<<<<

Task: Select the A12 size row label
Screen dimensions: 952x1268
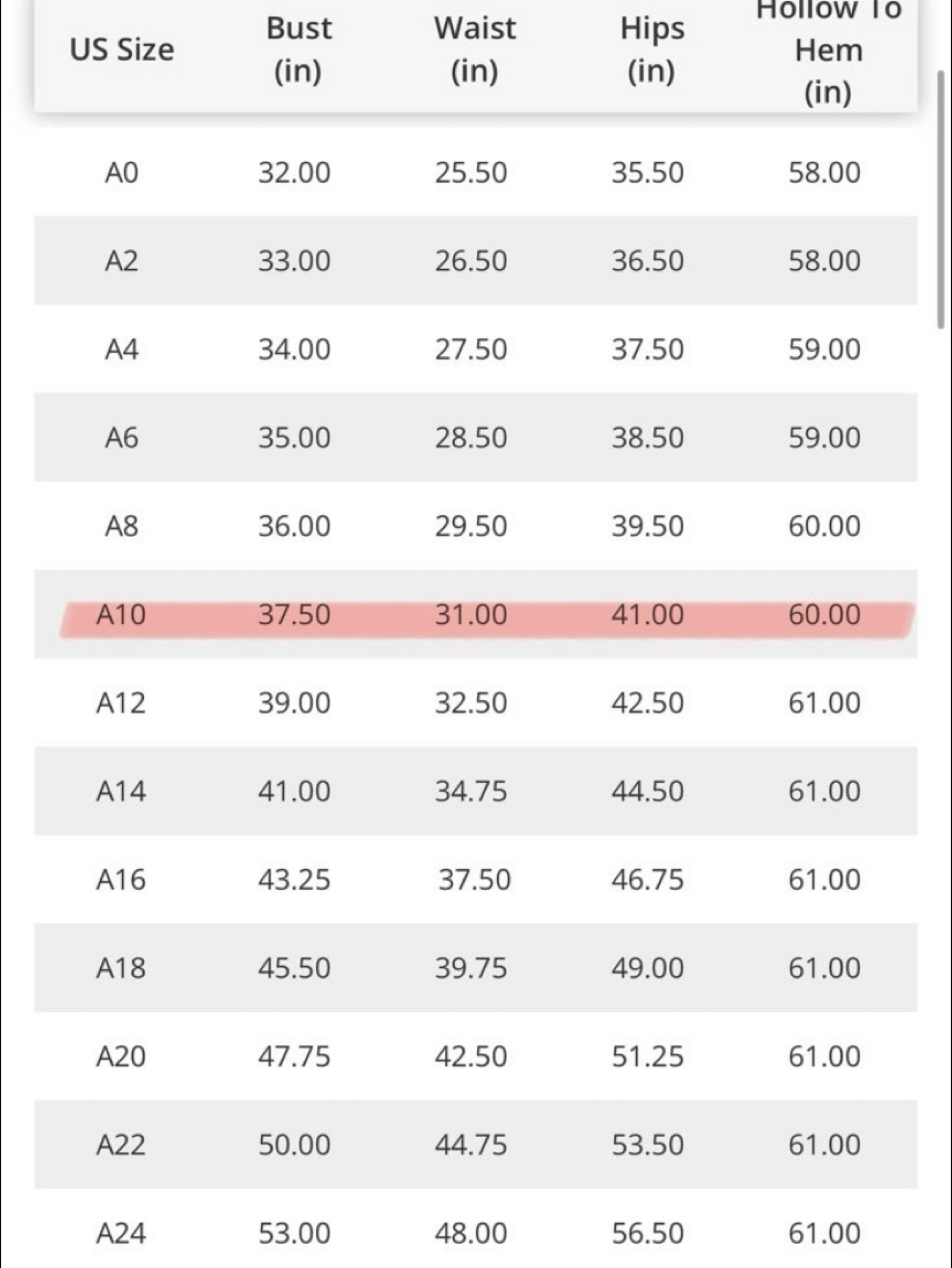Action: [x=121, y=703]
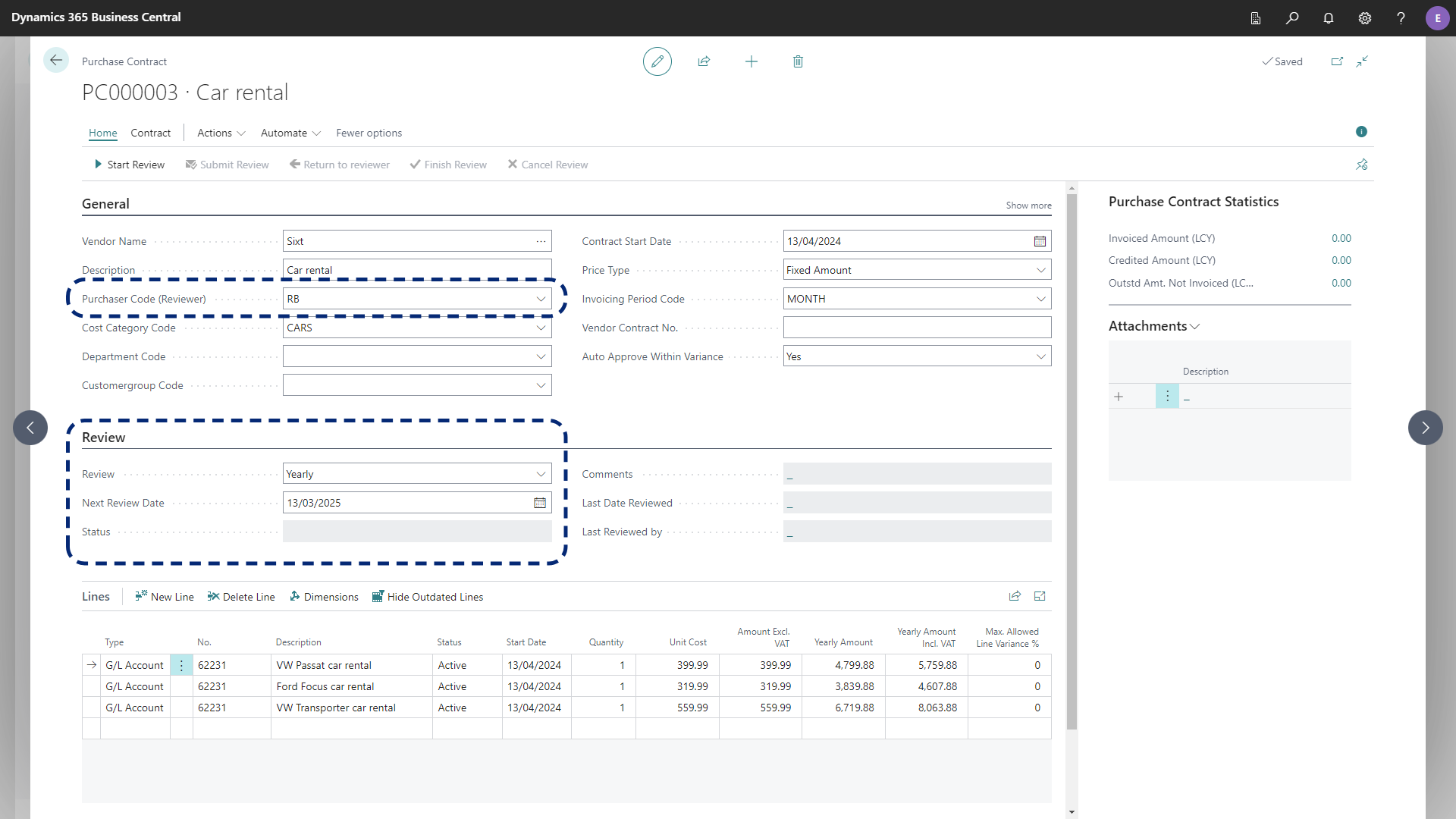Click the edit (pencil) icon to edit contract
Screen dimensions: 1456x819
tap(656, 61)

>>>>

■ Task details: Output each line of the records exactly. Any picture is skipped.

■ Exercise answer:
Task: Select the A12 size row label
Screen dimensions: 952x1268
Action: [x=121, y=703]
Click the edit (pencil) icon to edit contract
Screen dimensions: 1456x819
tap(656, 61)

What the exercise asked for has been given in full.